Hlas notes that there's just a touch of hypocrisy in the University's attitude towards Podolak's drinking, given that alcohol flows at many alumni and booster events, and the radio broadcasts are sponsored by a beer company. Whatever. However you feel about alcohol, you can't deny that it's part of the college football scene on most campuses. The students aren't the only ones knocking back a few, either.

What wounds me the most, as a Hawkeye fan, is that the last sensory link to the glorious acscendancy of Iowa football under Hayden Fry is now gone. Jim Zabel, a man whose voice is burned into my brain, was Iowa's play-by-play announcer for 47 years, but his run ended in 1996. Sure, Kirk Ferentz was on Hayden Fry's staff back then. I don't remember him from back then.

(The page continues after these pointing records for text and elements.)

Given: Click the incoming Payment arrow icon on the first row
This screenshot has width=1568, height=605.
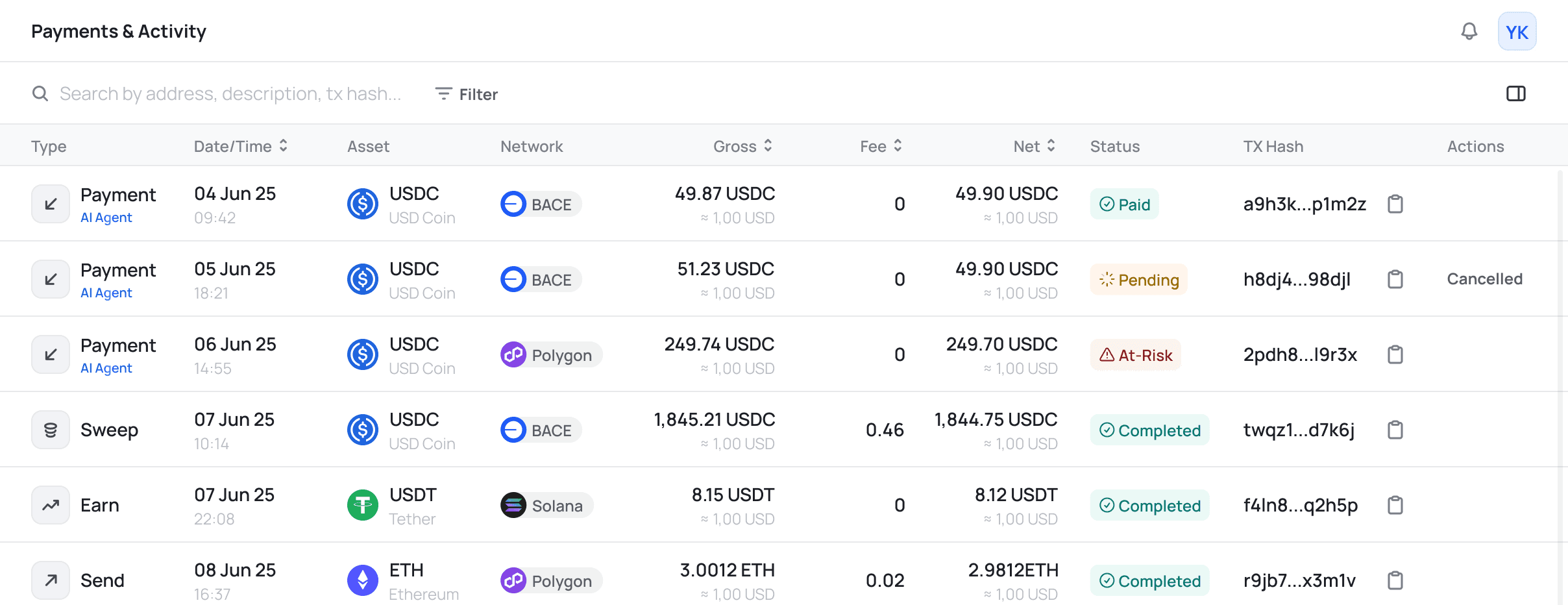Looking at the screenshot, I should 50,203.
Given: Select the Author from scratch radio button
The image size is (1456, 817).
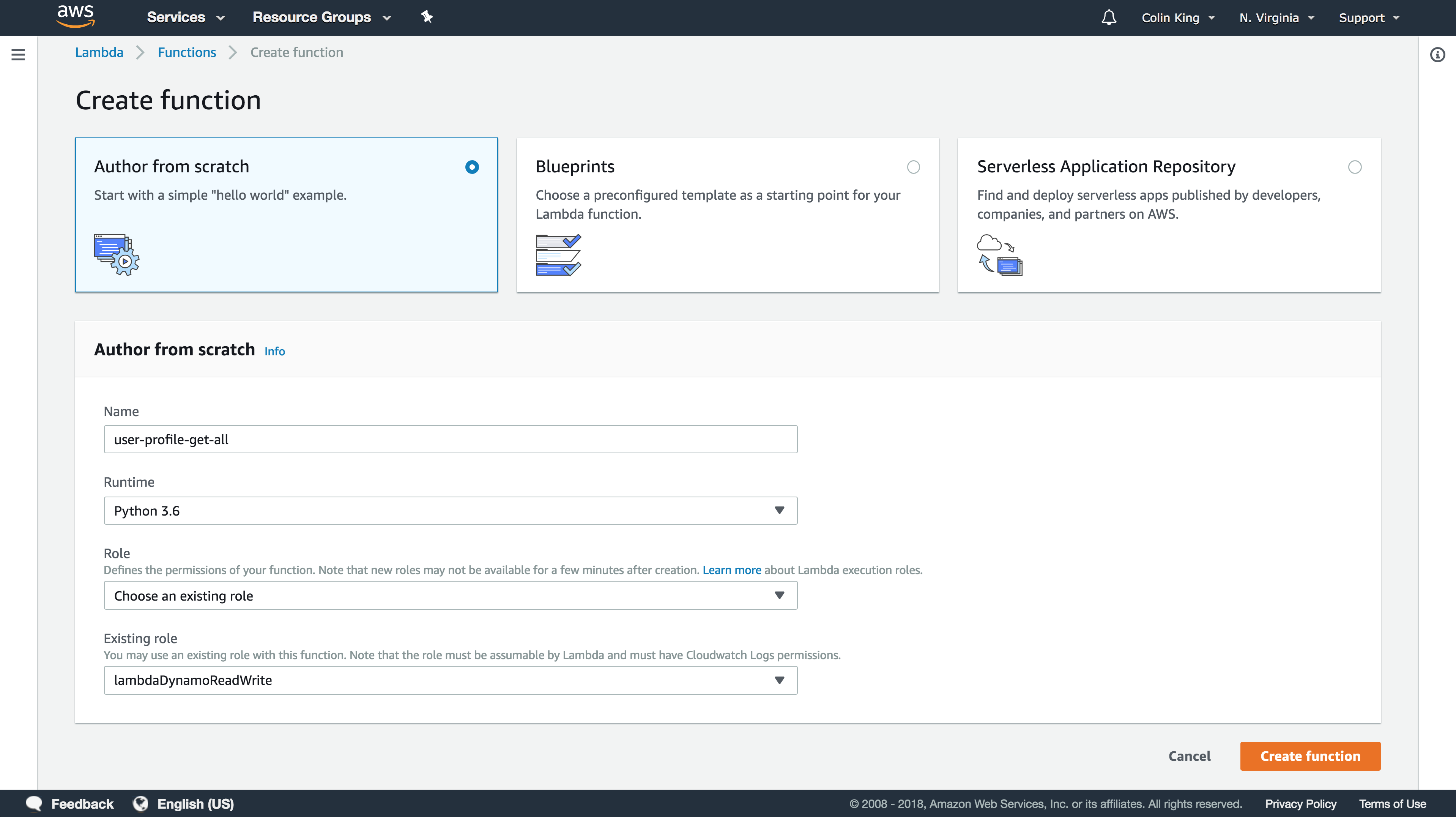Looking at the screenshot, I should coord(472,167).
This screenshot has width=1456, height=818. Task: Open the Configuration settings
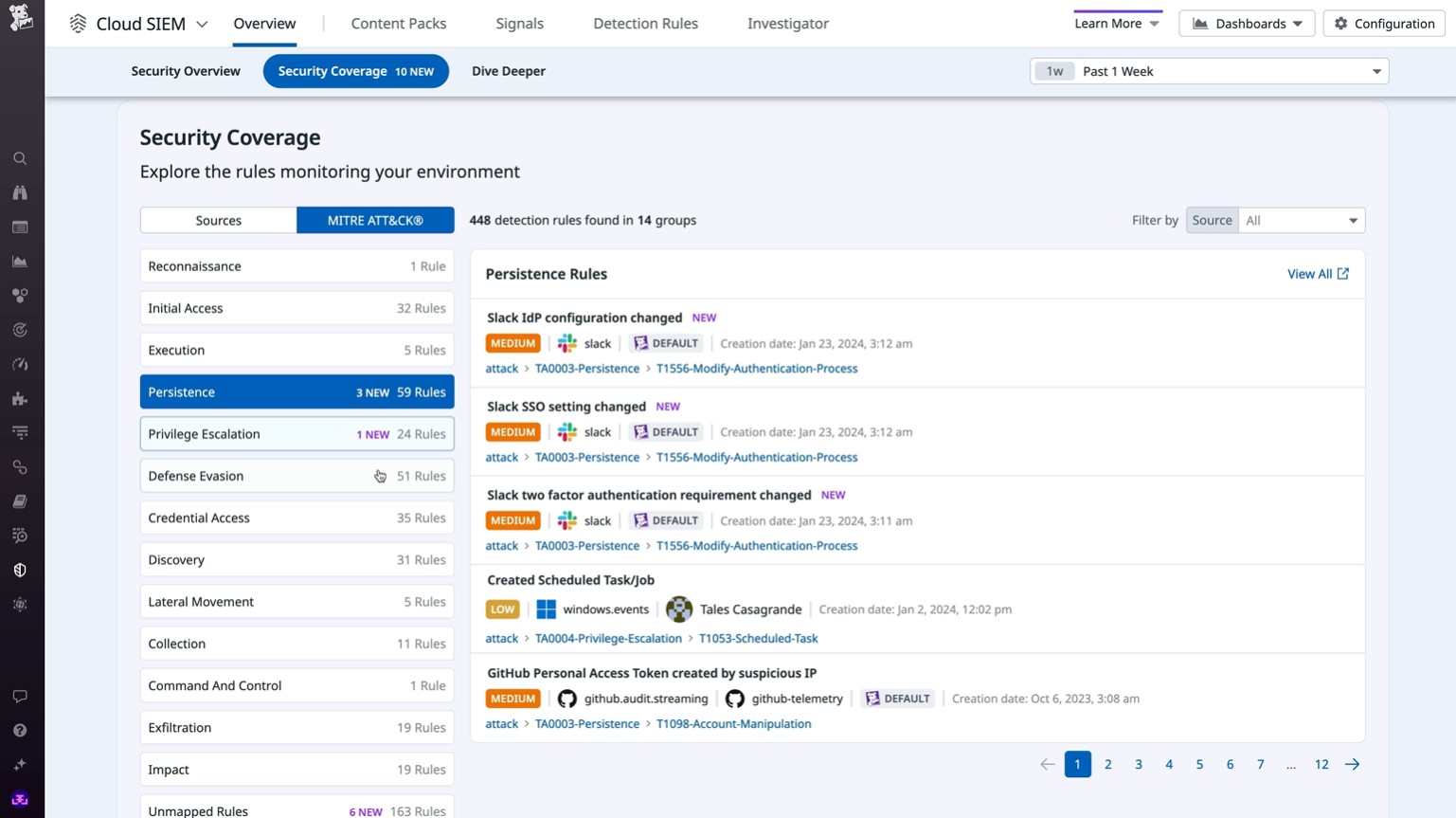(1383, 23)
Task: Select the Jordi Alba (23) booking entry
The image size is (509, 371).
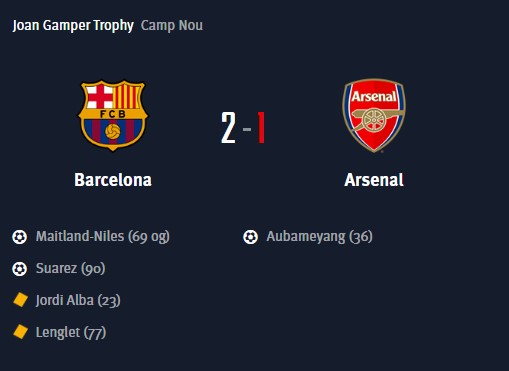Action: pyautogui.click(x=78, y=300)
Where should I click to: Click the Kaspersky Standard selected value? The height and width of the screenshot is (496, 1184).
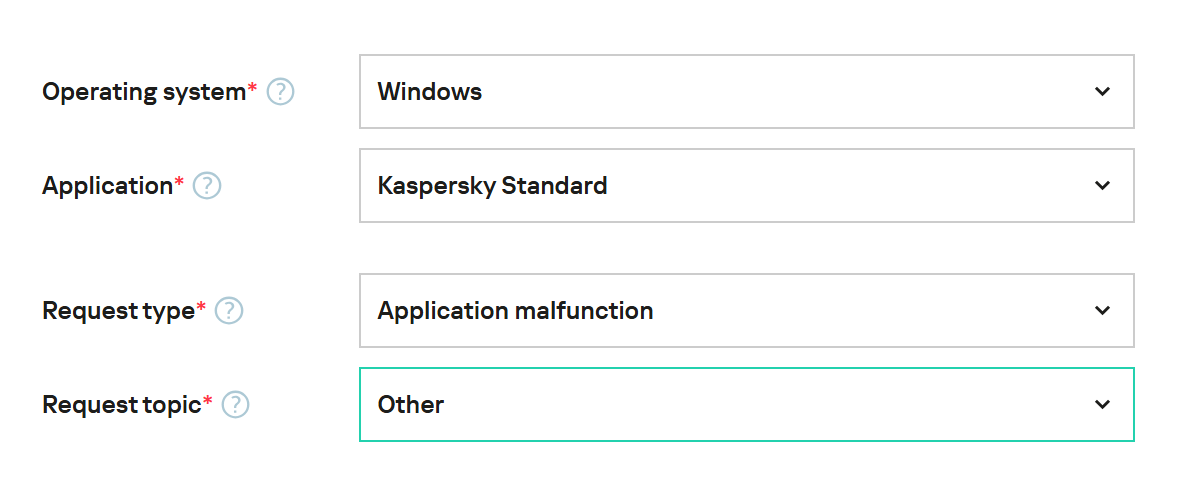point(492,185)
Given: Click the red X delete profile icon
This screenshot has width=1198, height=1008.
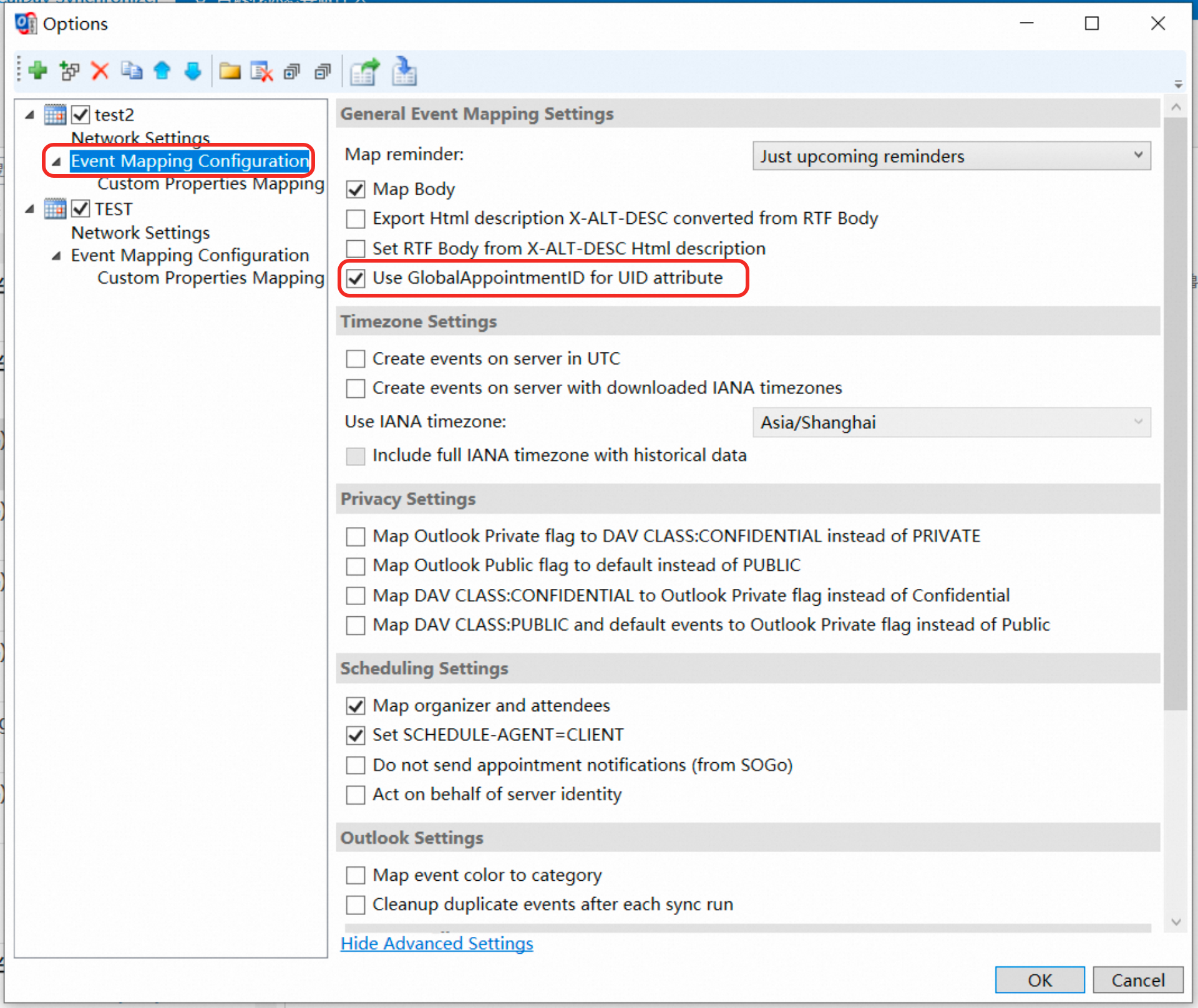Looking at the screenshot, I should (100, 70).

I do remember that every time I've listened to Iowa football on the radio, Ed Podolak was there. And now he won't be. It's not going to be the same. No matter who they get to replace him, the games are going to sound different.

Any time a group of people face a collective disappointment, a good chunk of that group's energy will go to figuring out who's to blame. Blame, however, is like fruitcake: somehow, it always seems like there's enough for everybody. You can blame the message board poster who first put up the pictures of Podolak. You can blame Jay Christensen, The Wiz Of Odds, who was one of the first big bloggers to put the pictures up. I'll stick up for my homeboy (Christensen and I are from the same home town, though I don't know him) and say that those pictures weren't going to stay hidden for long. The Des Moines Register didn't shy away from publishing the notorious pictures of Larry Eustachy, after all. You can blame internet culture in general for making character assassination our true national pastime. You can blame Gary Barta and the University of Iowa administration for being two-faced about alcohol, believing that it's fine for their booster events, but anybody who wears a university face had better just say no. You can even, I suppose, blame Ed Podolak himself.

Then again, if Mike Hlas is telling the truth, it was entirely Podolak's decision, and nobody's to blame. We're just all a little worse off for it.